BEGIN Passage to read
January 19, 2005 9:31 PM

Very good article, Matt. This should be on the shortlist of required reading for everyone who is writing a lick of code on the web, but especially for people just starting out. I feel like most people (myself included) start out authoring for the web thinking almost exclusively about the mainstream web browser. Only later do we learn that accessibility is even an issue (from a moral OR legal standpoint). Sure, everyone who has been around for at least a couple of years now knows about accessibility, but it’s important to catch all the up-and-comers before they up-and-come.

Oh yeah… and gooooo sIFR!

Andy Budd

January 20, 2005 4:27 AM

Good Article Matt,

I think web designers have started using grey text on a white background to reduce the contrast slightly and make reading more pleasurable for the majority of users. Unfortunately this can adversely affect people with reduced vision. However something interesting I learned the other day is that this reduction of contrast can also benefit users with dyslexia. Apparently many dyslexic users see high contrast text as rivers of white and reducing the contrast can help comprehension. So while low contrast text can cause accessibility issues, so apparently can very high contrast text.

On a side note I’ve always been interested in how the WAI came up with the WCAG 2.0. I’m not sure if you’ve carried out any actual research studies into web accessibility (and when they were) or if you’re relying solely on expert opinion. I think it would be very interesting to WCAG users if you highlighted where each guideline comes from. In a recent study by the UK Disability Rights Commission they concluded that many common “accessibility” issues weren’t covered by WCAG 1.0. which I guess is some cause for concern, especially if the the WCAG are eventually going to be used by courts to judge if a site is “accessible” or not.


January 20, 2005 4:49 AM

Andy above me makes a very good point when he says that common accessibility issues aren’t covered by WCAG 1.0.

WCAG 1.0 also (in my opinion) put a heavy emphasis on sensory and physical disabilities and hardly any on perceptual or learning disabilities.

From my own experiences with my autistic daughter I know that an animated or graphical interface can be a massive boon to accessibility. Flash in this instance would be an ideal medium. It would be nice to see WAI addressing this issue more.


January 20, 2005 5:28 AM

Good article,

The hardest part of Web accessibility, in my opinion, is the stuff outside the angle brackets

...great to see this important point highlighted.

If you

Walt Buchan

January 20, 2005 5:57 AM

We’ve been missing this article.
END Passage to read
BEGIN Information provided
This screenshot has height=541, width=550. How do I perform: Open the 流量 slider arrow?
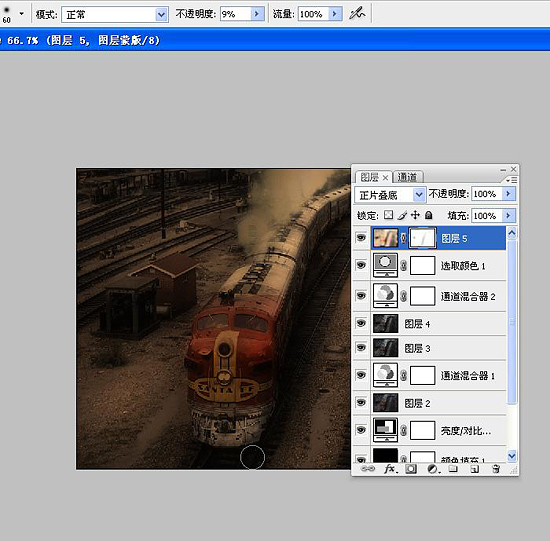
END Information provided
** Work to complete **
1 - Can you rewrite the web accessibility comments between "On a side note" and "aren’t covered by WCAG 1.0.", inclusive, with "expert opinion" changed to "professional judgment"?
2 - Could you carry on the comment thread about web accessibility from its last line?

** Expected answers **
1 -
On a side note I’ve always been interested in how the WAI came up with the WCAG 2.0. I’m not sure if you’ve carried out any actual research studies into web accessibility (and when they were) or if you’re relying solely on professional judgment. I think it would be very interesting to WCAG users if you highlighted where each guideline comes from. In a recent study by the UK Disability Rights Commission they concluded that many common “accessibility” issues weren’t covered by WCAG 1.0. which I guess is some cause for concern, especially if the the WCAG are eventually going to be used by courts to judge if a site is “accessible” or not.


January 20, 2005 4:49 AM

Andy above me makes a very good point when he says that common accessibility issues aren’t covered by WCAG 1.0.

2 -
I found introducing the concept of accessible design to the team I work with one of the trickiest problems I

Jan Marie Schmidt

January 20, 2005 7:32 AM

Thank you for great article.

It’s a challenge to sell accessible design to the web team but well worthwhile. Even more of challenge, for me, is to sell it to a potential client. Generally there’s much needed client education before we even get to the accessibility topic so your article will be an excellent tool in that regard.

Matt May

January 20, 2005 9:13 AM

The DRC report, which claimed 45% of accessibility problems they found in their tests were not covered by WCAG 1.0 (or, as they called it, “the Web Accessibility Initiative Checkpoints”), caused us to take a second look at our own work. We found that 77% of their issues were covered by WCAG 1.0. And a further 18% is covered by the User Agent Accessibility Guidelines 1.0, for a total of 95% coverage of the issues in the report.

It’s the UAAG part that’s important to mention: is it more reasonable for less than 10 browser and media player development teams to integrate features that are useful for accessibility, or should millions of Web designers be made to implement features that really always belonged in the browser?

As far as WCAG 2.0 goes, it will not become a W3C Recommendation without going through what we call a “Candidate Recommendation” phase, in which we have to test our guidelines with real-life Web situations. If a given guideline is not helping Web accessibility, it’s not going to be there when it’s a final Recommendation.

We’re trying as hard as we can to produce guidance to increase accessibility for people with a full range of cognitive disabilities. The problem is that the range is so great that something you might recommend (say, using Flash and animation) is bad for someone else (e.g., someone with ADD who can’t read content while things are flashing in their field of view). But we’re trying. That’s why it’s even more important for user testing and a good understanding of relevant disabilities to work toward more accessible design.

Semantic coding is important. I’d put that sentence in big, huge letters — but that would require presentational markup.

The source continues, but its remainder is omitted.